What is being asked: Repeat the lines starting with the one containing "Click the 新增 button" and ending with the one containing "click(1030, 165)", exactly as they appear.

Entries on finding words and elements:
============================================================
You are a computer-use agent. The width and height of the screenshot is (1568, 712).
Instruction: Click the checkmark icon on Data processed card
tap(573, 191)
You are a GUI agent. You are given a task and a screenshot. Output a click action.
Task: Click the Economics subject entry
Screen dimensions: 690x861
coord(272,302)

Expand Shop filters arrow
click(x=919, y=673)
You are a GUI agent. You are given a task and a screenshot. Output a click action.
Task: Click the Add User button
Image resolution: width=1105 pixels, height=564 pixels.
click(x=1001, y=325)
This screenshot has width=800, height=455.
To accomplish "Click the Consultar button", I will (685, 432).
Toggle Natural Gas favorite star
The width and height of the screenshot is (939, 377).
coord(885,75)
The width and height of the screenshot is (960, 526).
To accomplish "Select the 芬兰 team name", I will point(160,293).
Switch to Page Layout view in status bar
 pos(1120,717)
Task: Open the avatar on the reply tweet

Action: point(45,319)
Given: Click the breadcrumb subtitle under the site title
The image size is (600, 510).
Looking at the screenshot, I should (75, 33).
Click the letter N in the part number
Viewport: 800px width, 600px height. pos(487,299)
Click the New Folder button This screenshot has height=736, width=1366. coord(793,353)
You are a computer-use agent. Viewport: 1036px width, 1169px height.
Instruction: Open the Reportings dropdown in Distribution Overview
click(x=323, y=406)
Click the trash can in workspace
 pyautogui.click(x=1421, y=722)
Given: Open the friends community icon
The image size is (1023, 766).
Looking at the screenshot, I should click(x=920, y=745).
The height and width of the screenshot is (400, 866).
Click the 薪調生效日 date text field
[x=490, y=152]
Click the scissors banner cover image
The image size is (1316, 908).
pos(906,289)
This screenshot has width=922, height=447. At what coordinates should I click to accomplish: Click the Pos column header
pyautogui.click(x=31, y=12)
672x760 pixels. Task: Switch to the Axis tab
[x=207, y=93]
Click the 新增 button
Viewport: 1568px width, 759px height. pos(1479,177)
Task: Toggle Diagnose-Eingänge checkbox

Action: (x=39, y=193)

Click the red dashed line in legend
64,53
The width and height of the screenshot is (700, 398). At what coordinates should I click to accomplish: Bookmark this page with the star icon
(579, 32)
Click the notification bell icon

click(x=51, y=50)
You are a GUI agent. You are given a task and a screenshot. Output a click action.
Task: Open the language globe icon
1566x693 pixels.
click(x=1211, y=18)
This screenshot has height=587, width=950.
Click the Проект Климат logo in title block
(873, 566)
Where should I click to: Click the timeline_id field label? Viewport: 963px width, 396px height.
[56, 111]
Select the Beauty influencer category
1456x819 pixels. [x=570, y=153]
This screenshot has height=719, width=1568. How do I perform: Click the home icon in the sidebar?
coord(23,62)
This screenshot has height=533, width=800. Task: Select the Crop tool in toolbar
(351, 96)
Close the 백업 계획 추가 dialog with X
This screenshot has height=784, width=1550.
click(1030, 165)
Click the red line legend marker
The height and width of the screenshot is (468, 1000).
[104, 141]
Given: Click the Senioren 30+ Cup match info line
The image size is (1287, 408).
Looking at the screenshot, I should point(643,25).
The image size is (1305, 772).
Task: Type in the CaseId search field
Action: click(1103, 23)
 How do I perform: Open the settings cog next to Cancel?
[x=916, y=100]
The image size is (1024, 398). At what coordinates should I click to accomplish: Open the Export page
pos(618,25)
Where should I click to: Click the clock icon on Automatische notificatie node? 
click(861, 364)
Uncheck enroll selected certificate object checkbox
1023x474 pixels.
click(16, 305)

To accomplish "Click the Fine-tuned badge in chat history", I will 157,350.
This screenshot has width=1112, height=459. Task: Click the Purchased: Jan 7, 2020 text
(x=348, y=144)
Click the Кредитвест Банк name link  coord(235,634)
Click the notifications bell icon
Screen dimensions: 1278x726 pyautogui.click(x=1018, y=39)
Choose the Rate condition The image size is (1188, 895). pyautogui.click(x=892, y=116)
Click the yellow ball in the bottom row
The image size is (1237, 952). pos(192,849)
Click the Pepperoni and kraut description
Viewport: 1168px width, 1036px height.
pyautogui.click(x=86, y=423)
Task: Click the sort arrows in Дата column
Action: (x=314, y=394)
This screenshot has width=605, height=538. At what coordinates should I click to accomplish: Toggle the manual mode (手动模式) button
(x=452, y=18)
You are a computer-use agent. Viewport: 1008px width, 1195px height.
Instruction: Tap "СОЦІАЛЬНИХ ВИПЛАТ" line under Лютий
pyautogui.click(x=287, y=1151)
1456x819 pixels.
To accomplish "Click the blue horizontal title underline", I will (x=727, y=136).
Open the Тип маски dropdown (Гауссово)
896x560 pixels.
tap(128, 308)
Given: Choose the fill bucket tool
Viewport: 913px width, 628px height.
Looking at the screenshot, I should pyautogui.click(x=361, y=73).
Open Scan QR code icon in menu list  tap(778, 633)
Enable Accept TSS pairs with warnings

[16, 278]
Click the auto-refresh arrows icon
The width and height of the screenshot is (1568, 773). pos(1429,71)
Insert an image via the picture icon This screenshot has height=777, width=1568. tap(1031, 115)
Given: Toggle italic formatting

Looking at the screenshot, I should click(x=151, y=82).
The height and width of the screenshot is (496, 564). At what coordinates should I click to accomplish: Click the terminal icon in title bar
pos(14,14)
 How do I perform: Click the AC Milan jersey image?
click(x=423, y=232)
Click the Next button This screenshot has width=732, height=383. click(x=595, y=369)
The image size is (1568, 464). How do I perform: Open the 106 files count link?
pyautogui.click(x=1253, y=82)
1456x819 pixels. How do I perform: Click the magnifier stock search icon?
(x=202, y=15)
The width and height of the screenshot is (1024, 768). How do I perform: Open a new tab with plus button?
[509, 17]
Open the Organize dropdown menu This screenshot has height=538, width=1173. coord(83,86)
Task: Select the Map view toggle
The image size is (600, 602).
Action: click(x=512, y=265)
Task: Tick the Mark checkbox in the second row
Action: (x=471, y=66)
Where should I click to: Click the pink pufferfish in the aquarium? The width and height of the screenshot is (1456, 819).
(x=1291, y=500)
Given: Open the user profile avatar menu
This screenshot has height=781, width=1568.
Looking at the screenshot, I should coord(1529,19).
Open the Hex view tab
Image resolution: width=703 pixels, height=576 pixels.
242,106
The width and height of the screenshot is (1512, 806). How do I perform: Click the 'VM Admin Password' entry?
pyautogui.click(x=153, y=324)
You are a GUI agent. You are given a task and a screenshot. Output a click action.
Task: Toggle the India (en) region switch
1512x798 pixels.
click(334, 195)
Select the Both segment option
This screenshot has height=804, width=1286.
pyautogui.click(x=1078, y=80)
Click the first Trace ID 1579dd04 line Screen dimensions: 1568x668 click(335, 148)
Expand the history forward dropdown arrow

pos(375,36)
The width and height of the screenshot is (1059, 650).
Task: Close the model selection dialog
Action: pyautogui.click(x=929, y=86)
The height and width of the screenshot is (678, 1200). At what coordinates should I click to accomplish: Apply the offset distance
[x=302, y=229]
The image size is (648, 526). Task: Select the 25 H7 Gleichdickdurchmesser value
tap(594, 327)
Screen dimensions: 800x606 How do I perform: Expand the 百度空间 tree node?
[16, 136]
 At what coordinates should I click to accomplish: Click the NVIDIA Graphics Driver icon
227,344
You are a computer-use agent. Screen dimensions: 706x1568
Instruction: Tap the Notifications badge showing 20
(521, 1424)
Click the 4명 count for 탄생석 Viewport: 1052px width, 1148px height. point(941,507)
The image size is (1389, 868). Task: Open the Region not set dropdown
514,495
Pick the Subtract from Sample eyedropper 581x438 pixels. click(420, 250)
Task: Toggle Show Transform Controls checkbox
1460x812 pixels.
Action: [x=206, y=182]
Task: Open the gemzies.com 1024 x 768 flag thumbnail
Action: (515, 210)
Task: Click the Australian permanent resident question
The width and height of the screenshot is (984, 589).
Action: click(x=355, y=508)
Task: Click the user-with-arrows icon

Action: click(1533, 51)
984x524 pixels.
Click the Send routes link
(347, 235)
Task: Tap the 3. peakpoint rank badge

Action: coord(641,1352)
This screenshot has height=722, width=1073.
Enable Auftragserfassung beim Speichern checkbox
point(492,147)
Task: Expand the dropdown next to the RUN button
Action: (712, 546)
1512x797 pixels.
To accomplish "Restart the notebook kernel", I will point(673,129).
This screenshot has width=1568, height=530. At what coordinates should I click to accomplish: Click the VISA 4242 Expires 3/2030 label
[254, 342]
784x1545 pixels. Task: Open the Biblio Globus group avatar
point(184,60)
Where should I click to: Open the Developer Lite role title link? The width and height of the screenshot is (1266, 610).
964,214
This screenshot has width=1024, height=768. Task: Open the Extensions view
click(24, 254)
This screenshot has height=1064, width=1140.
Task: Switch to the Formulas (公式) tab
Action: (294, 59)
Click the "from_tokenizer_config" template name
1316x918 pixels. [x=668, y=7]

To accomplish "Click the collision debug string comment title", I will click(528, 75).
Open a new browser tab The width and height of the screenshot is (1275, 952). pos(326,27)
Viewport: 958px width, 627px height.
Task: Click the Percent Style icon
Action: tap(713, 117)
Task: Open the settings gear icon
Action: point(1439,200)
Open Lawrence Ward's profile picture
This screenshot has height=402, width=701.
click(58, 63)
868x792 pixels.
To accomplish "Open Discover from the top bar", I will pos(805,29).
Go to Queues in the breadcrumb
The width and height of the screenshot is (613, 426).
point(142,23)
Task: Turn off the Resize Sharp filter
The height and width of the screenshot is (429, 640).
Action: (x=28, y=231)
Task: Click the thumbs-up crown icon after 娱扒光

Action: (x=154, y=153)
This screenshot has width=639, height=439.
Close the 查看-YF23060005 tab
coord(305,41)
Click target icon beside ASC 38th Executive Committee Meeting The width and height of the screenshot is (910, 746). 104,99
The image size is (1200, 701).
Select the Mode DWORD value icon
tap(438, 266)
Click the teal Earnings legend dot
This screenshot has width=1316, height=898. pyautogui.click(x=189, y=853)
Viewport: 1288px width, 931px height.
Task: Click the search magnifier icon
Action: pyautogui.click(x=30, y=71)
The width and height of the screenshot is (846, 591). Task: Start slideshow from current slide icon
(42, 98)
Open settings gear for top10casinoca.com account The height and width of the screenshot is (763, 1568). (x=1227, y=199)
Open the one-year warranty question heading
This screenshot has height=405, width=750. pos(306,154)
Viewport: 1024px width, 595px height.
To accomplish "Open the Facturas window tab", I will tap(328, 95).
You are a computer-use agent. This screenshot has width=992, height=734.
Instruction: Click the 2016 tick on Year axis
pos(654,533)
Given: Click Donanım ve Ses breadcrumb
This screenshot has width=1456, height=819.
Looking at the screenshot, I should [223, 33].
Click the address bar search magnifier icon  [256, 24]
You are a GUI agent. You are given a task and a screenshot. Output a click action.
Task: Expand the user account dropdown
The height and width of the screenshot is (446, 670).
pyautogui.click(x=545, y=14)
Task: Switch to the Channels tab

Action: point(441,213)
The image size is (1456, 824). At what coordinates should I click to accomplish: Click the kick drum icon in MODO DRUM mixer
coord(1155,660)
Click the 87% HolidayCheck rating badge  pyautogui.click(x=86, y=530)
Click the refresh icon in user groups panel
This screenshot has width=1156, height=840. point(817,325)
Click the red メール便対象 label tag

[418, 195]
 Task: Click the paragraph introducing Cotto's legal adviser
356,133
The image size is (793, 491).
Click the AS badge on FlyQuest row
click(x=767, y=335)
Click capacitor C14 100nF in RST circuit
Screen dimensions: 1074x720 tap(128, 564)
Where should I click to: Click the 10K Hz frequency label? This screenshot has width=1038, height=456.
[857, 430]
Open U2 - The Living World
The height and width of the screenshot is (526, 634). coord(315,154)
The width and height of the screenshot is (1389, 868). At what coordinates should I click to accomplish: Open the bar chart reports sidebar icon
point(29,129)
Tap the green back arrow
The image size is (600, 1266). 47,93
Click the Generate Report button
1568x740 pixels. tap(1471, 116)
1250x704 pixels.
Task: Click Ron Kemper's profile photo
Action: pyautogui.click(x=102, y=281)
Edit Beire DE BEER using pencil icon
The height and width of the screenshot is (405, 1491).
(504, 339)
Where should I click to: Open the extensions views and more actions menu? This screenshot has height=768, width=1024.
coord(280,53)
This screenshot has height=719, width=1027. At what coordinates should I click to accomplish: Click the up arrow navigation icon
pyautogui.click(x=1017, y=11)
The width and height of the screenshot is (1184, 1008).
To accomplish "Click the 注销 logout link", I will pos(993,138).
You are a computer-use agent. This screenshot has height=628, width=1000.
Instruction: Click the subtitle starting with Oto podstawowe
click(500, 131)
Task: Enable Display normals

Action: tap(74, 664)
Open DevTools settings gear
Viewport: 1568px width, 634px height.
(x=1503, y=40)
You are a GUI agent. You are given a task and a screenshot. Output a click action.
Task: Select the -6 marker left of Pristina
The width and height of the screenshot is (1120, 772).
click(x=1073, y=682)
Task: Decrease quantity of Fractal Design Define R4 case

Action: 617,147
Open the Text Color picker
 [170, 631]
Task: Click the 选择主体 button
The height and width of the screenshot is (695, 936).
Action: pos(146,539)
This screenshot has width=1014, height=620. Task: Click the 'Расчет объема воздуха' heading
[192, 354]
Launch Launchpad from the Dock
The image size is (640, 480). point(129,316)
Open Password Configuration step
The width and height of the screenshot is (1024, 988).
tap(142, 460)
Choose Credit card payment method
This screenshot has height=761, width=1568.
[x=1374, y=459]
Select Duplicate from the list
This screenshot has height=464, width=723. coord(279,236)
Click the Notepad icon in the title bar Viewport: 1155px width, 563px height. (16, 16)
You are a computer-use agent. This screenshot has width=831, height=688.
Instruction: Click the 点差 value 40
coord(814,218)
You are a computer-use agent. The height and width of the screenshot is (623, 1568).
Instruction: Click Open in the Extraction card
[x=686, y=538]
============================================================
Solved exercise:
Click the 新增 button
Viewport: 1568px width, 759px height. pos(1479,177)
Task: Toggle Diagnose-Eingänge checkbox

Action: (x=39, y=193)

Click the red dashed line in legend
64,53
The width and height of the screenshot is (700, 398). At what coordinates should I click to accomplish: Bookmark this page with the star icon
(579, 32)
Click the notification bell icon

click(x=51, y=50)
You are a GUI agent. You are given a task and a screenshot. Output a click action.
Task: Open the language globe icon
1566x693 pixels.
click(x=1211, y=18)
This screenshot has height=587, width=950.
Click the Проект Климат logo in title block
(873, 566)
Where should I click to: Click the timeline_id field label? Viewport: 963px width, 396px height.
[56, 111]
Select the Beauty influencer category
1456x819 pixels. [x=570, y=153]
This screenshot has height=719, width=1568. How do I perform: Click the home icon in the sidebar?
coord(23,62)
This screenshot has height=533, width=800. Task: Select the Crop tool in toolbar
(351, 96)
Close the 백업 계획 추가 dialog with X
This screenshot has height=784, width=1550.
click(1030, 165)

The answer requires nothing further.